The overall portfolio made more than 22% in the fiscal year ending June 30, 2005. But institutions or individuals aspiring to follow the US$15 billion endowment's example have been forewarned by Yale investment chief David Swensen.
Replicating his approach would require not only high-end expertise but also willingness to rebalance every day and stay with some very illiquid assets.
The portfolio has target allocations of 25% to absolute returns, 25% to real assets like natural resources, and 17% to private equity, with the remainder in traditional stock and bond investments.
Yale's success certainly attracts attention. A client of First Atlas Capital, a London-headquartered US$5 billion alternative investment business, recently asked just how does Yale make higher returns.
Oscar Gil, senior associate at First Atlas Capital, points to the endowment's long time horizon, its risk profile, and asset size as factors in the extraordinary performance.
Mr. Swensen highlighted the key question at a National Association of College and University Business Officers' forum. If you can find the right managers that pursue the right strategies, then you can succeed in active investing, he told an audience of investment professionals.
He presented data and studies to show that individuals in general can't do that, a point he also made in his recent book, Unconventional Success : A Fundamental Approach to Personal Investment. Moreover, it looks like many institutions don't have the capacity to make what Mr. Swensen calls high-quality active investment decisions.
He emphasized that picking hedge fund managers is a very tough business and that a small organization without the dedicated full-time staff doesn't have the ability to make the right choices.
A team of 20 investment professionals, most of them with Yale degrees and presumably warm feelings of allegiance to their alma mater, tend to the university's endowment. Mr. Swensen regards loyalty to the institution as an important ingredient.
He does not see funds of funds as a solution. They add fees on top of fees and suffer from adverse selection because top managers don't want to be in funds of funds, he said.

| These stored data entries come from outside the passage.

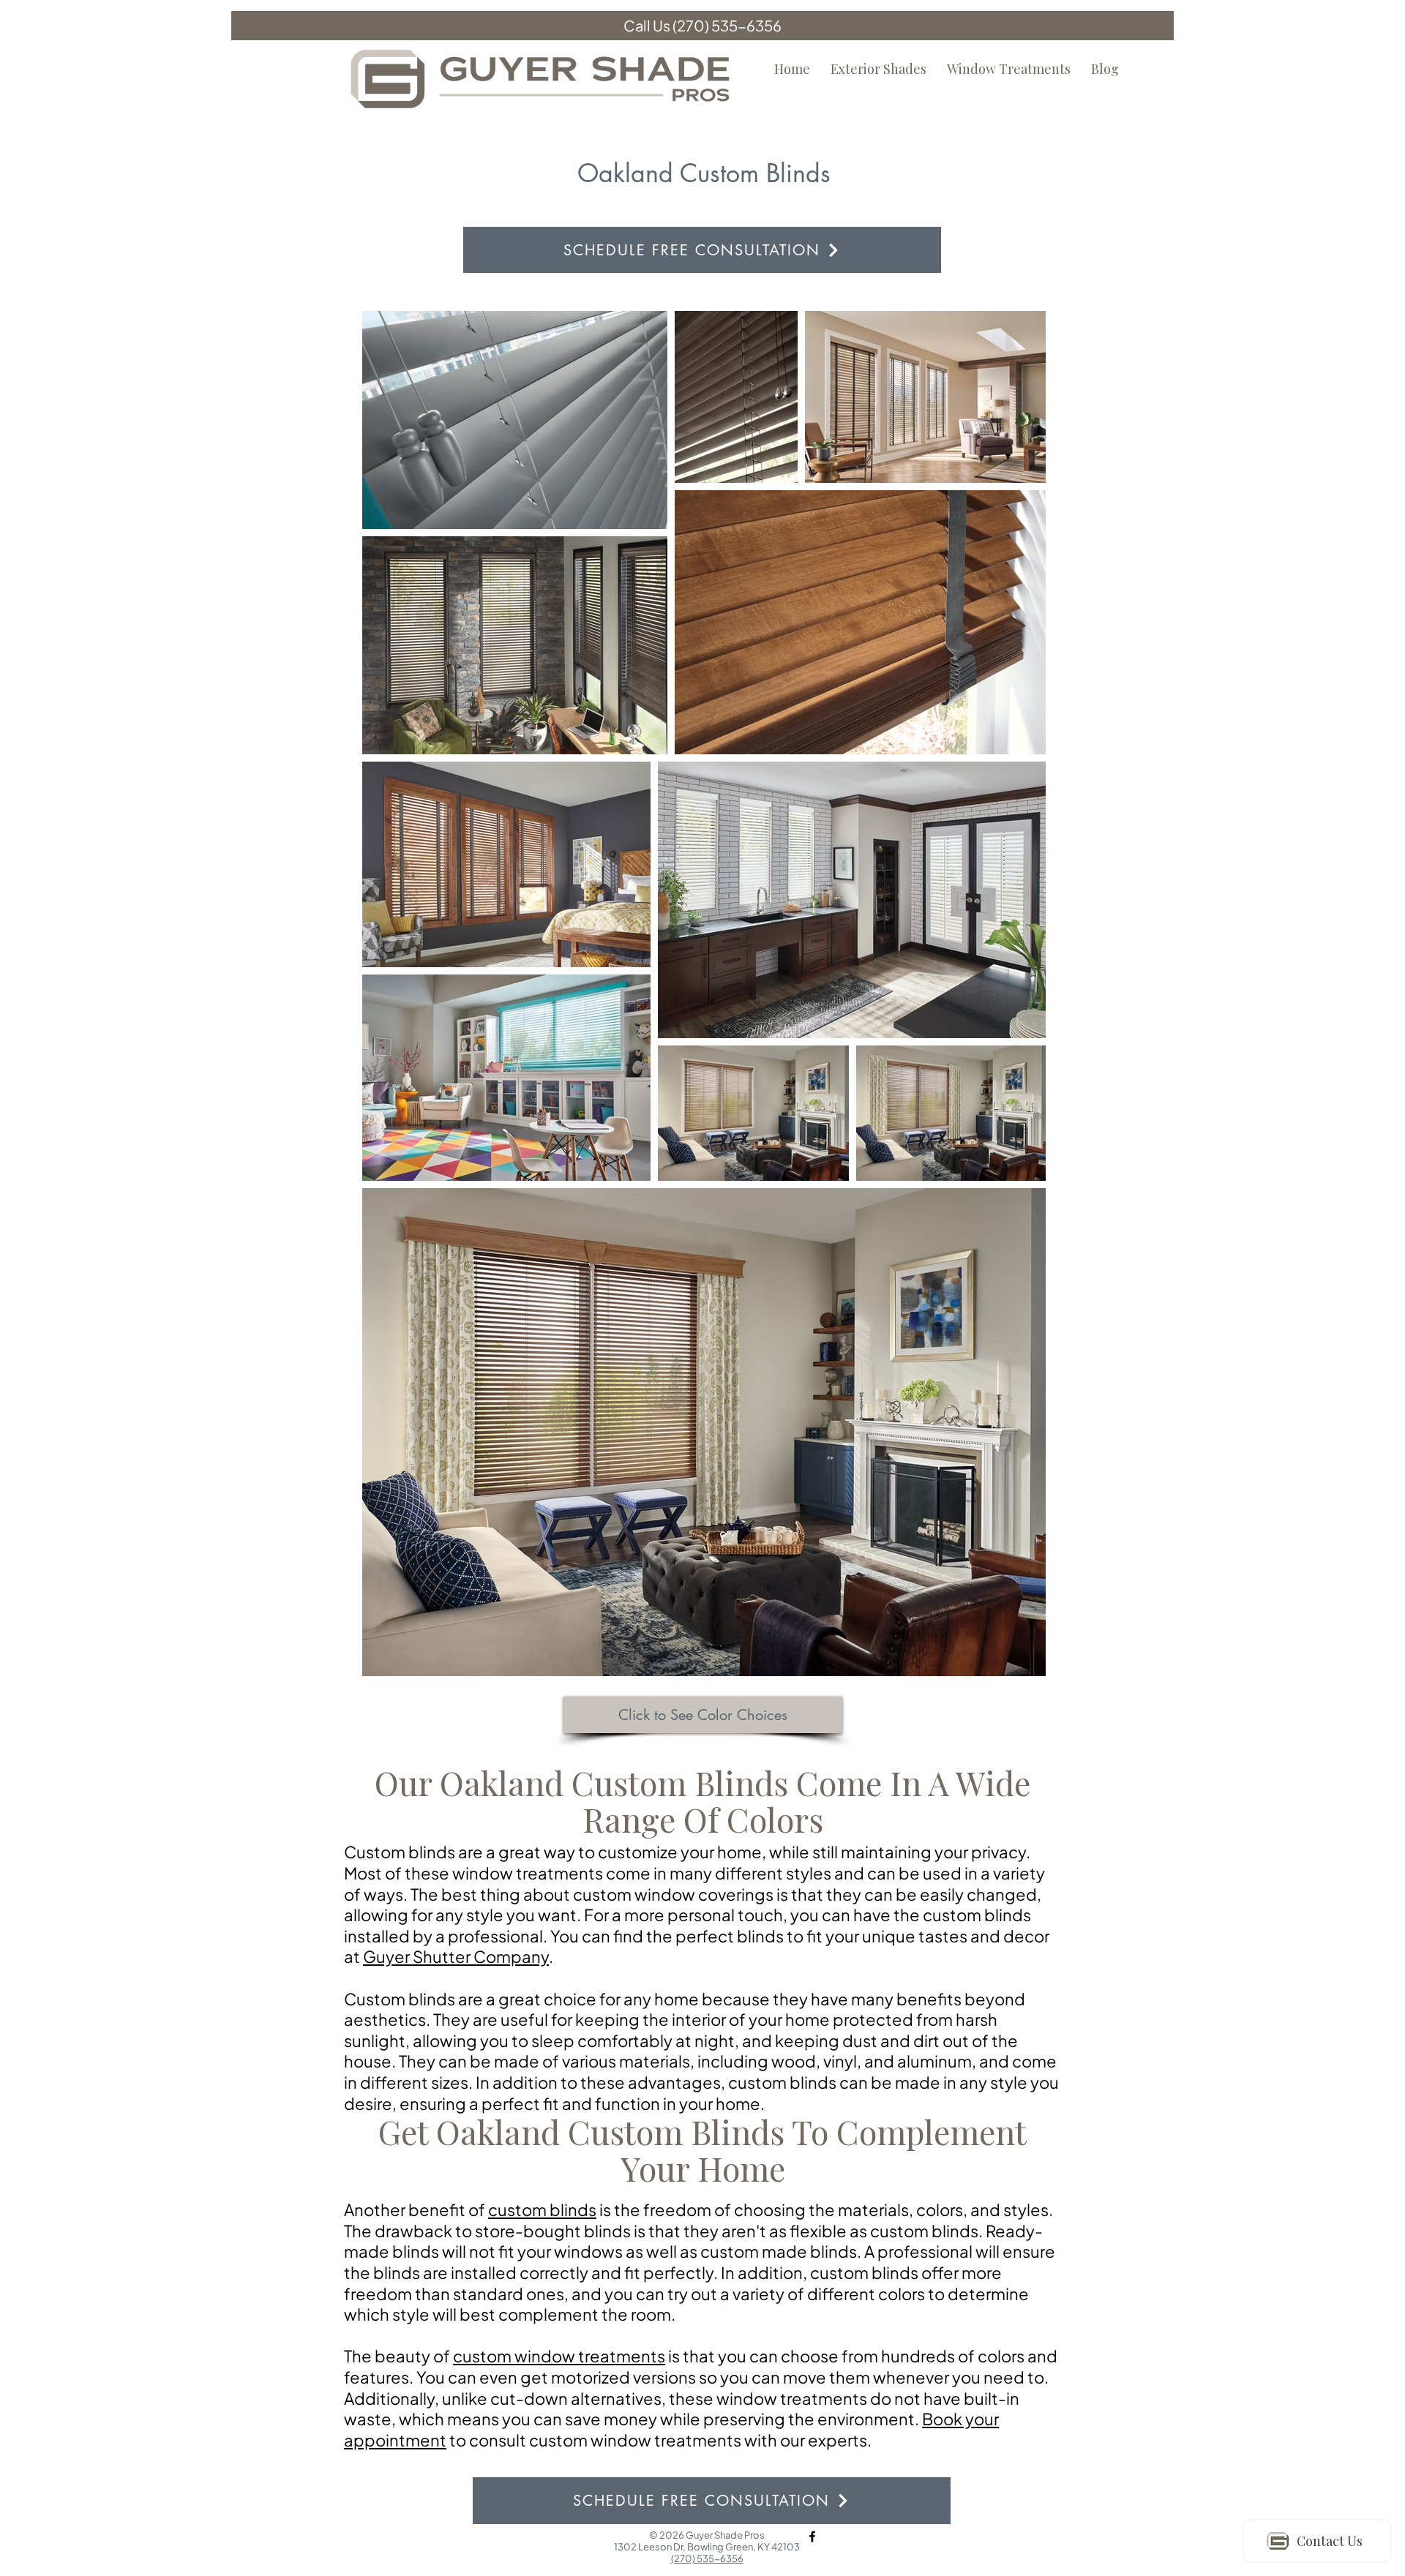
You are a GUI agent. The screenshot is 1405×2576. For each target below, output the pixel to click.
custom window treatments (559, 2356)
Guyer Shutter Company (456, 1956)
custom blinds (542, 2209)
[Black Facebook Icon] (812, 2536)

From his viewpoint, fund of funds investors may be paying extra fees to invest with low-quality managers.
Not that it's easy to find the winners in other types of active investments. The median returns from venture capital and leveraged buy-outs are no higher than what one gets with the Standard & Poor's 500 stock index, Mr. Swensen has found.
Since venture capital and leveraged buy-outs involve much greater risk, these investments as a whole fail dramatically in a risk-adjusted comparison.
As for conventional stock and bond investing, active managers in the top quintile can add a couple of percentage points to the index return, but one's chance of beating the market is one in seven, according to another study Mr. Swensen cited.
His recommendations are not novel. Unless you can pick the very best managers, stay away from active investing and put your money into index funds. Using indexes, build a portfolio of maybe half-a-dozen broad asset classes, tilted to equities.
It's simple and boring, and investing should be that way, he suggests. But whether you're seeking plain vanilla index trackers or exotic hedge fund strategies, he adds a caveat: "Pay attention to fees. Worry about them."